■ **What to work on**:
Rewrite the material below with "target" replaced by "item" and nothing else changed.

■ **Information shown**:
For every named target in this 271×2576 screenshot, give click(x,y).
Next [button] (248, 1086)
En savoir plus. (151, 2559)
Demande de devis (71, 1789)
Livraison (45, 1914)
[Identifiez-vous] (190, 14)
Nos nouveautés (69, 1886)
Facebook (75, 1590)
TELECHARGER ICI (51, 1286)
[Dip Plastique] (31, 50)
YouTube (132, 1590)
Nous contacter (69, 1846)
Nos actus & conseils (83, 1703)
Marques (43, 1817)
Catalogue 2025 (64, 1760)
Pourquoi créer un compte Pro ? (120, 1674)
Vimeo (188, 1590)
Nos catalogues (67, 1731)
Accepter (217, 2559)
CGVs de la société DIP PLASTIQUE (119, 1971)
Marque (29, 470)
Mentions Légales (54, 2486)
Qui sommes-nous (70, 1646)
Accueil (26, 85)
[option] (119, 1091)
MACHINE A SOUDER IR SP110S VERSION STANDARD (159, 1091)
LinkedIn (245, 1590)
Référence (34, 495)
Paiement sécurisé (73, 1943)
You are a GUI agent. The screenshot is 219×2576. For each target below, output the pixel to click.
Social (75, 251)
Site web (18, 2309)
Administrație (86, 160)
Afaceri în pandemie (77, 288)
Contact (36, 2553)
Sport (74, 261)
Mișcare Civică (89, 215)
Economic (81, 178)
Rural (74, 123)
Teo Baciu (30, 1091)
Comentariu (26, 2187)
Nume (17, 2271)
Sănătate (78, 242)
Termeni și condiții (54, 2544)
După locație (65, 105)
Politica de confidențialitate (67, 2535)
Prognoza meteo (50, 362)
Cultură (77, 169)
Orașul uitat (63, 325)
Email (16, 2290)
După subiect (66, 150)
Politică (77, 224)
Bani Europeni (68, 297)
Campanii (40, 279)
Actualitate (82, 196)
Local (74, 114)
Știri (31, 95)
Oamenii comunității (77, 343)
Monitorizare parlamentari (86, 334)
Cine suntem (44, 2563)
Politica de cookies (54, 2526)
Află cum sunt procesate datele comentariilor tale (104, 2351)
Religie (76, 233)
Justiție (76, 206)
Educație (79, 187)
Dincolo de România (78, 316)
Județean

■ **Answer to this problem**:
For every named item in this 271×2576 screenshot, give click(x,y).
Next [button] (248, 1086)
En savoir plus. (151, 2559)
Demande de devis (71, 1789)
Livraison (45, 1914)
[Identifiez-vous] (190, 14)
Nos nouveautés (69, 1886)
Facebook (75, 1590)
TELECHARGER ICI (51, 1286)
[Dip Plastique] (31, 50)
YouTube (132, 1590)
Nous contacter (69, 1846)
Nos actus & conseils (83, 1703)
Marques (43, 1817)
Catalogue 2025 (64, 1760)
Pourquoi créer un compte Pro ? (120, 1674)
Vimeo (188, 1590)
Nos catalogues (67, 1731)
Accepter (217, 2559)
CGVs de la société DIP PLASTIQUE (119, 1971)
Marque (29, 470)
Mentions Légales (54, 2486)
Qui sommes-nous (70, 1646)
Accueil (26, 85)
[option] (119, 1091)
MACHINE A SOUDER IR SP110S VERSION STANDARD (159, 1091)
LinkedIn (245, 1590)
Référence (34, 495)
Paiement sécurisé (73, 1943)
You are a GUI agent. The screenshot is 219×2576. For each item below, output the pixel to click.
Social (75, 251)
Site web (18, 2309)
Administrație (86, 160)
Afaceri în pandemie (77, 288)
Contact (36, 2553)
Sport (74, 261)
Mișcare Civică (89, 215)
Economic (81, 178)
Rural (74, 123)
Teo Baciu (30, 1091)
Comentariu (26, 2187)
Nume (17, 2271)
Sănătate (78, 242)
Termeni și condiții (54, 2544)
După locație (65, 105)
Politica de confidențialitate (67, 2535)
Prognoza meteo (50, 362)
Cultură (77, 169)
Orașul uitat (63, 325)
Email (16, 2290)
După subiect (66, 150)
Politică (77, 224)
Bani Europeni (68, 297)
Campanii (40, 279)
Actualitate (82, 196)
Local (74, 114)
Știri (31, 95)
Oamenii comunității (77, 343)
Monitorizare parlamentari (86, 334)
Cine suntem (44, 2563)
Politica de cookies (54, 2526)
Află cum sunt procesate datele comentariilor tale (104, 2351)
Religie (76, 233)
Justiție (76, 206)
Educație (79, 187)
Dincolo de România (78, 316)
Județean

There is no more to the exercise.